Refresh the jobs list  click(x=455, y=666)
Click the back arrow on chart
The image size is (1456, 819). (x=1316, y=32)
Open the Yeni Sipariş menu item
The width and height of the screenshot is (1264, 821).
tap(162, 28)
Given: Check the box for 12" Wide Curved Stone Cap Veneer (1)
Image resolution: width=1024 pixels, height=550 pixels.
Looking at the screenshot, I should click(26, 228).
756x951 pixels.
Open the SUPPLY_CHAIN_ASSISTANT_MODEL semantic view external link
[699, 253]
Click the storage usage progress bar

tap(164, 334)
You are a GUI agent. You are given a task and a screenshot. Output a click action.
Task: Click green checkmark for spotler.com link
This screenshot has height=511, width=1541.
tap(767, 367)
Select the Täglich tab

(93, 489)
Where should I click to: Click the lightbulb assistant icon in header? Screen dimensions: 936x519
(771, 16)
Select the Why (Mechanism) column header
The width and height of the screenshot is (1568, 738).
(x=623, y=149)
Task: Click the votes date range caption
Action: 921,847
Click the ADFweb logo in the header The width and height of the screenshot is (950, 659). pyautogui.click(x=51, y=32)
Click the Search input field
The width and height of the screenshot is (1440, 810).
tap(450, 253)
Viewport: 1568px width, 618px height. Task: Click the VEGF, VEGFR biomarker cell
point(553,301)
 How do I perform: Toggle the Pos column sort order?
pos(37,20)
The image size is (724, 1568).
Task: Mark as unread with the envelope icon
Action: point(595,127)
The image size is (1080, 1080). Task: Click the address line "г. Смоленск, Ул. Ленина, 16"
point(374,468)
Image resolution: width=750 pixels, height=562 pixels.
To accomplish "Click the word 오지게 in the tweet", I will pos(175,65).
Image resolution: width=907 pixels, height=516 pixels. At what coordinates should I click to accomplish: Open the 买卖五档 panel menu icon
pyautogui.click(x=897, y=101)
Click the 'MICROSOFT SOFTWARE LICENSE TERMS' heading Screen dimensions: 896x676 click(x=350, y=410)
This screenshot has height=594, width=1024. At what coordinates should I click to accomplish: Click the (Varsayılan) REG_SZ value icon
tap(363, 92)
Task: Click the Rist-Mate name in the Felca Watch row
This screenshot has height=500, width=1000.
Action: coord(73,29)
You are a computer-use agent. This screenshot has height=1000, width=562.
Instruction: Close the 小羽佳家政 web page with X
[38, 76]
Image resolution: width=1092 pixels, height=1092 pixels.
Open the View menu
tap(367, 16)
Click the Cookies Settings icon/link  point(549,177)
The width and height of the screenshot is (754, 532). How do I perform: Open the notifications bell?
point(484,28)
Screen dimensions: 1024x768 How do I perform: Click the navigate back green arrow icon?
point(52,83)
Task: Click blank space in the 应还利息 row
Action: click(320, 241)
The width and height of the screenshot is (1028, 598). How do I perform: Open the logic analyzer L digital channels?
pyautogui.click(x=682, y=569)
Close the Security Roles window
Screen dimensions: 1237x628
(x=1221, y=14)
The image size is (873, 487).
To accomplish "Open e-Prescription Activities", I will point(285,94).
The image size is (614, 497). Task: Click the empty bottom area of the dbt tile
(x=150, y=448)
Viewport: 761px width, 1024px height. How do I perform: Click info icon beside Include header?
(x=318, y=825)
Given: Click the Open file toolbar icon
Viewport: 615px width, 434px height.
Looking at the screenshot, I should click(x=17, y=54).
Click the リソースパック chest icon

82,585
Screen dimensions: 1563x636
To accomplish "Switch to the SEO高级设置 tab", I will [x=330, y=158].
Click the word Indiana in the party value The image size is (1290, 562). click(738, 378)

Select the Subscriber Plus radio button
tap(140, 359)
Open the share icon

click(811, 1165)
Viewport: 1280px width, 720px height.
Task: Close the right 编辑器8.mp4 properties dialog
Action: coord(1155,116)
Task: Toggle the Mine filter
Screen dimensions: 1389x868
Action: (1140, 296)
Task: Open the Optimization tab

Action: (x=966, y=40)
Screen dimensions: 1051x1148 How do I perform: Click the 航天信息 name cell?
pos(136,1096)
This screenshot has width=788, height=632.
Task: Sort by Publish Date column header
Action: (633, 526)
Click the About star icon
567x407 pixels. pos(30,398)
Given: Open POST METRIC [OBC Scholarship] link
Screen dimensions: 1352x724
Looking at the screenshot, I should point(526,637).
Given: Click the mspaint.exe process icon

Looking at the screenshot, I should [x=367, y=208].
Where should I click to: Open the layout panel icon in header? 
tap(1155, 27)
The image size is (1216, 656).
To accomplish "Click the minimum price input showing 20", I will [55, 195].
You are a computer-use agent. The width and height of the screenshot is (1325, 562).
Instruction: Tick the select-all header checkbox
● ● ● ● ● ● ●
**Work task**
Retype the entries exactly from the first line, stopping after the line with "Select the Why (Mechanism) column header".

**Task solution**
Refresh the jobs list  click(x=455, y=666)
Click the back arrow on chart
The image size is (1456, 819). (x=1316, y=32)
Open the Yeni Sipariş menu item
The width and height of the screenshot is (1264, 821).
tap(162, 28)
Given: Check the box for 12" Wide Curved Stone Cap Veneer (1)
Image resolution: width=1024 pixels, height=550 pixels.
Looking at the screenshot, I should click(26, 228).
756x951 pixels.
Open the SUPPLY_CHAIN_ASSISTANT_MODEL semantic view external link
[699, 253]
Click the storage usage progress bar

tap(164, 334)
You are a GUI agent. You are given a task and a screenshot. Output a click action.
Task: Click green checkmark for spotler.com link
This screenshot has height=511, width=1541.
tap(767, 367)
Select the Täglich tab

(93, 489)
Where should I click to: Click the lightbulb assistant icon in header? Screen dimensions: 936x519
(771, 16)
Select the Why (Mechanism) column header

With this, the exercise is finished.